Provided text:
++++++++++
Today, I came across a question in MSDN forums “How to pick 5 random records?”. In SQL Server the only consistent way I know is to use NEWID() function in the Order By Clause.
select top 5 * from Orders order by NEWID()
This approach will always scan the entire table irrespective of number of rows requested. It retrieves each record in the table, appends a new GUID for each row, then based on that GUID it sorts the rows and presents the top 5 rows. Disadvantage here is it scans the entire table (if it’s heap) or Clustered Index.
After thinking for a while, I got an idea; If the table has a Unique column and its covered by an index, we can use that column to select the required random records and then join it with the table. This is going to improve performance.
Assume a table “Orders” with an index on column “OrderId”. In order to pick 5 random rows, we can write query like this.
++++++++++
List of tasks:
A: In the post on picking random rows in SQL Server, list the operations that the query ordered by NEWID() performs, in the order the post describes them.
B: According to the post on picking random rows in SQL Server, why is ordering by NEWID() a costly way to get 5 random rows? Answer in one to three sentences.
C: Extend the post on picking random rows in SQL Server, starting from its final sentence.
++++++++++
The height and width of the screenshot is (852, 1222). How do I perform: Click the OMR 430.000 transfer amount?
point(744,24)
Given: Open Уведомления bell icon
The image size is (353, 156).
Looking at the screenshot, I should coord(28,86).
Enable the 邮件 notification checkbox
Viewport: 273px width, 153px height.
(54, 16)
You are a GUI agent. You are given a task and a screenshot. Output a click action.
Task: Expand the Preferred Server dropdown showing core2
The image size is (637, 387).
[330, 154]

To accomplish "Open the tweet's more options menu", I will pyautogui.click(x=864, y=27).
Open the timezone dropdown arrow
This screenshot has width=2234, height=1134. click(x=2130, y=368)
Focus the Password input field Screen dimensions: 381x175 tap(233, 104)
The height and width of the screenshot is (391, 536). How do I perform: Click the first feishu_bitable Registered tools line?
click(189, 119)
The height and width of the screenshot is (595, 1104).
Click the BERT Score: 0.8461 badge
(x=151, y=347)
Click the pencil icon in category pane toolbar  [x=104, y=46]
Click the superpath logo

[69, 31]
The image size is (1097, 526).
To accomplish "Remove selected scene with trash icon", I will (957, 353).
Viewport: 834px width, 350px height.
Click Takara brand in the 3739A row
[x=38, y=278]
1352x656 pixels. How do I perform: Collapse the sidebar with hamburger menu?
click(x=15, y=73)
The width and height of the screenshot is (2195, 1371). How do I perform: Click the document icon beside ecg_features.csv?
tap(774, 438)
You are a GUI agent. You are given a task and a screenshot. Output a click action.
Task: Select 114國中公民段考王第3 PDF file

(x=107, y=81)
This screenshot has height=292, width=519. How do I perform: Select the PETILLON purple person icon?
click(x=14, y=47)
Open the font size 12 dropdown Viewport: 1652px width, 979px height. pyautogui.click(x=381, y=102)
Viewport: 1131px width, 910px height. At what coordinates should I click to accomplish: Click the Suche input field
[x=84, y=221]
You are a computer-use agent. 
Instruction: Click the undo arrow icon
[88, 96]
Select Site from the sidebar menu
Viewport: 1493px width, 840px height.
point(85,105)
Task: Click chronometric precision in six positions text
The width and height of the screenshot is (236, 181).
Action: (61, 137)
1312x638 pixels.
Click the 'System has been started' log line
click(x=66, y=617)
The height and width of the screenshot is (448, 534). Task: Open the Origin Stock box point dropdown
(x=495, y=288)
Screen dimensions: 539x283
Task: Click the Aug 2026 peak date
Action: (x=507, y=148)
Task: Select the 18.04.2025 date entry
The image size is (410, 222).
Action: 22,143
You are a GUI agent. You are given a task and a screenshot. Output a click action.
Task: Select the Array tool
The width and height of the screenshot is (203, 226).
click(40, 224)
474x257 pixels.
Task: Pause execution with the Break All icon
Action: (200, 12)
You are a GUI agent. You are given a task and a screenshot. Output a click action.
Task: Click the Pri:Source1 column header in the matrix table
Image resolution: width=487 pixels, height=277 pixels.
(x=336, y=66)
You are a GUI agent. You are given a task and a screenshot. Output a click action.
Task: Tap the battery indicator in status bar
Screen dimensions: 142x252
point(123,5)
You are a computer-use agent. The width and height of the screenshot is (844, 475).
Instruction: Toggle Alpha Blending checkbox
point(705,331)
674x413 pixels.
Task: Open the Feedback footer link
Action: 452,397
++++++++++
Answers to the exercises:
A:
1. It retrieves each record in the table.
2. It appends a new GUID for each row.
3. It sorts the rows based on that GUID.
4. It presents the top 5 rows.

B: The query must retrieve every record, append a new GUID to each row, and sort all of them before returning the top 5. It therefore scans the entire table, or the clustered index, no matter how few rows are requested.

C:
;with cte as
(
select top 5 OrderID from Orders order by NEWID()
)
select t.* from cte c
inner join Orders t on t.OrderID = c.OrderID
The Inner CTE will use the index and pick the 5 random orders and outer query will get the details of those 5 random rows. By picking just the OrderIDs in CTE, we avoid the scanning of entire table. In the outer query, SQL optimizer will get the details of those rows by using lookups.
The Table we used for testing,has around 1,80,000 records. Has an Clustered index and Non-Clustered Index on the Column. For Both indexes, the only common column is “ID”. The size of these indexes is listed below.
select index_type_desc,index_level,page_count from sys.dm_db_index_physical_stats(DB_ID(),object_id('Issues'),null,null,'detailed')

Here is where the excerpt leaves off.